Osman Şendinç was born in Aydin in Turkey in 1951. His music education began parallel to his high school years. His world was music and he said that as a youngster he listened to music, be it classical or jazz for eight hours a day. He is proud to have had the best of teachers and has played with famous jazz musicians on his tours through Europe. Just to name one group he gave concerts with: Group Jokeri known for Turkish Jazz. For a while now he will stay on in Kyrenia and I hope to hear more from him.
The music hall in Bellapais was packed full by music friends. With the musicians came three young girls, piano students of Rauf Kasimov, to sit behind them on stage to learn some new experience. And we could see them enjoy the jazz tunes, and 10 years old Görsev Tepe whom we have heard playing here several times, was beating the rhythm on her arms and thighs and with her feet which amused me greatly. I had a look around and saw heads nodding and bodies moving with the beat.

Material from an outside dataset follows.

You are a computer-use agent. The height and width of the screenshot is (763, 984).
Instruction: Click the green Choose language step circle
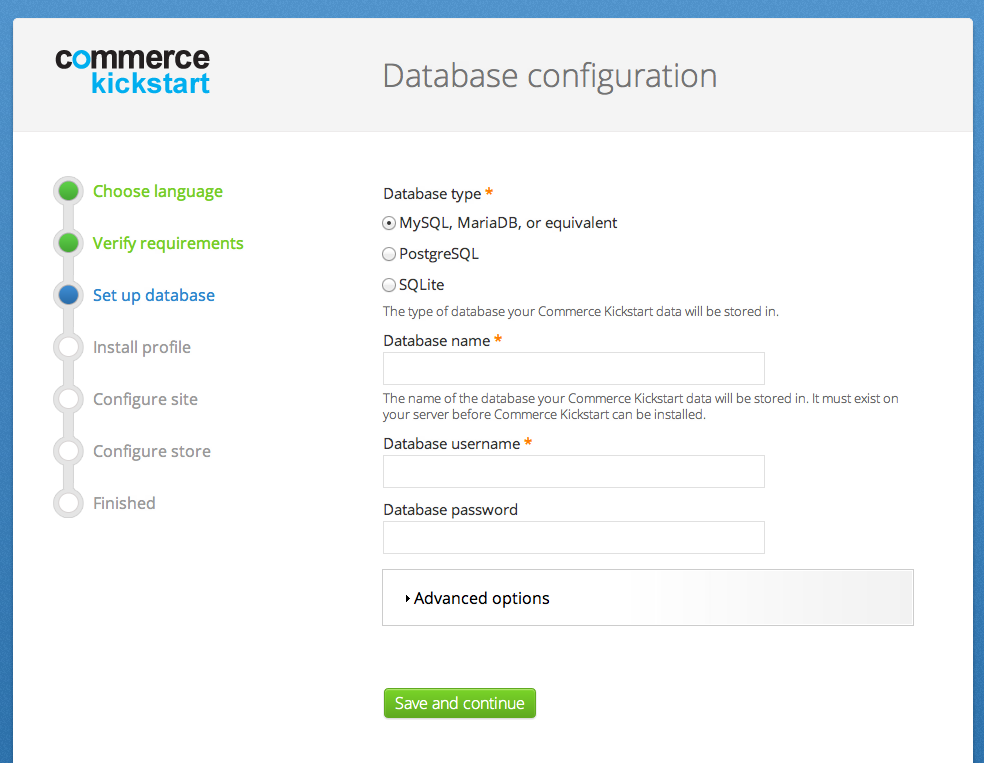coord(68,191)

In the beginning I had the feeling that the audience was somehow intimidated by the serene atmosphere of the gothic music hall but that changed rapidly after the break. Among the melodies were old “ear worms” such as Ain’t Misbehaving, Bye, bye Blackbird, Summertime, Lullabye of Birdland and finally Take Five, a tune Dave Brubeck was famous for.
We enjoyed really great solos and interpretations and we could witness some of these special dialogues between instruments, often like a declaration of love, flirtatious.